Cresce reserva de crédito no Brasil
Os quatro maiores bancos brasileiros - Banco do Brasil, Itaú, Bradesco e Caixa - possuíam no final de 2015, 5,7% de provisão para a carteira de crédito no balanço que segue as normasdo Banco Central, quase 25% maior que a taxa média de 4,6% que essas mesmas instituições divulgam no demonstrativo que segue a norma atual do padrão contábil internacional IFRS, ainda no modelo de "perda incorrida".
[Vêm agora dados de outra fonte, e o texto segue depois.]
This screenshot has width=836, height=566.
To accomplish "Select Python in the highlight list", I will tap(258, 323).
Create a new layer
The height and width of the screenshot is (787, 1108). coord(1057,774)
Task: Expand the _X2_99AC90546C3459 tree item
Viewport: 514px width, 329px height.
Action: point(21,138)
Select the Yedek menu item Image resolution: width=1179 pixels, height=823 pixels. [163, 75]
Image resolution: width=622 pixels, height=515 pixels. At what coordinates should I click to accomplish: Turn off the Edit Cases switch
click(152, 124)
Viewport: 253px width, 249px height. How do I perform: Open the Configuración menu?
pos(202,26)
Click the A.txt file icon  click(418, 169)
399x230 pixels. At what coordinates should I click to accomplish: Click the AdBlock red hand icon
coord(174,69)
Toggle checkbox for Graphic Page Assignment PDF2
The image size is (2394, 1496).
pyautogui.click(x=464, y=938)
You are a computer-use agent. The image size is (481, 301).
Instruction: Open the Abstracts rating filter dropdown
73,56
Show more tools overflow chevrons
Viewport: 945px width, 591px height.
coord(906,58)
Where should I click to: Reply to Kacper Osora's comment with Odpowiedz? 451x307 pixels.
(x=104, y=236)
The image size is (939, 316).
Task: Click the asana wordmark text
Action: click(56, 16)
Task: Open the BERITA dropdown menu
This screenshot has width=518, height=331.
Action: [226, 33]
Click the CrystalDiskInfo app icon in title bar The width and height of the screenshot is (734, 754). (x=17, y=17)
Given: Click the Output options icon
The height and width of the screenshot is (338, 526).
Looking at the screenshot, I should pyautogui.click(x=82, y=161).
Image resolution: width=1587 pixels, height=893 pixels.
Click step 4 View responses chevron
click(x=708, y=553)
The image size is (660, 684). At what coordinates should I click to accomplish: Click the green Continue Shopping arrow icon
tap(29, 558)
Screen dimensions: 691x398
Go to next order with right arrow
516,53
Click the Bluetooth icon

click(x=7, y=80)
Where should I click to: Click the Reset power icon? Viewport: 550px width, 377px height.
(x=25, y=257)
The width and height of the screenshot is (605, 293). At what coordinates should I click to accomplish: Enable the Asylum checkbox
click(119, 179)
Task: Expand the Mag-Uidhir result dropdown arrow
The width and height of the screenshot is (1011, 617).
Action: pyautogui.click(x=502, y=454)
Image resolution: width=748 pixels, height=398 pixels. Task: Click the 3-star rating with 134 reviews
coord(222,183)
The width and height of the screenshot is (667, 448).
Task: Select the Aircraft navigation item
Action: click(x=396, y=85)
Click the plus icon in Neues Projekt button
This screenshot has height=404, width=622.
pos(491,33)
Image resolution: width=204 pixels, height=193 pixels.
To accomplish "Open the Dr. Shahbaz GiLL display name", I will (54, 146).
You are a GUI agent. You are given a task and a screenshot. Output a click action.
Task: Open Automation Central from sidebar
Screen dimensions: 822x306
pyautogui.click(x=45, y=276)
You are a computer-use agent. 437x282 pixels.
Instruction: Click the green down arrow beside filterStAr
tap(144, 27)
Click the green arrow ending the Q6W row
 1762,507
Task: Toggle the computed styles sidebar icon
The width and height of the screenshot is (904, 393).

Embora os tamanhos das carteiras de crédito não sejam exatamente iguais nos dois ordenamentos contábeis, a diferença de provisão em termos financeiros, que é a de quase R$ 25 bilhões no fim de 2015, dá uma amostra de como o sistema brasileiro acelera a constituição de reservas contra perdas com inadimplência.
Por conta disso, não espera que os bancos brasileiros sofram tanto quanto os europeus e mesmo os americanos, em decorrência da nova norma.
No Brasil, os bancos já são obrigados a construir provisões no momento da concessão de crédito, a depender do rating do cliente. Além disso, os maiores bancos do país já têm a prática de construir provisões adicionais ao requerido pela norma que trata do assunto, a resolução 2.682 do Conselho Monetário Nacional (CMN).
Parte da provisão que hoje é feita aparentemente de forma voluntária pelos bancos no balanço local, será vista como requerida no padrão internacional. Mas o montante total reservado para perda com inadimplência no balanço em IFRS não deve ficar maior do que o existente hoje no demonstrativo que segue a norma do BC.
Uma novidade específica que será uma novidade para os bancos locais é ter que levar em consideração valores de créditos concedidos, mas não sacados, como limites de cheque especial e cartão de crédito.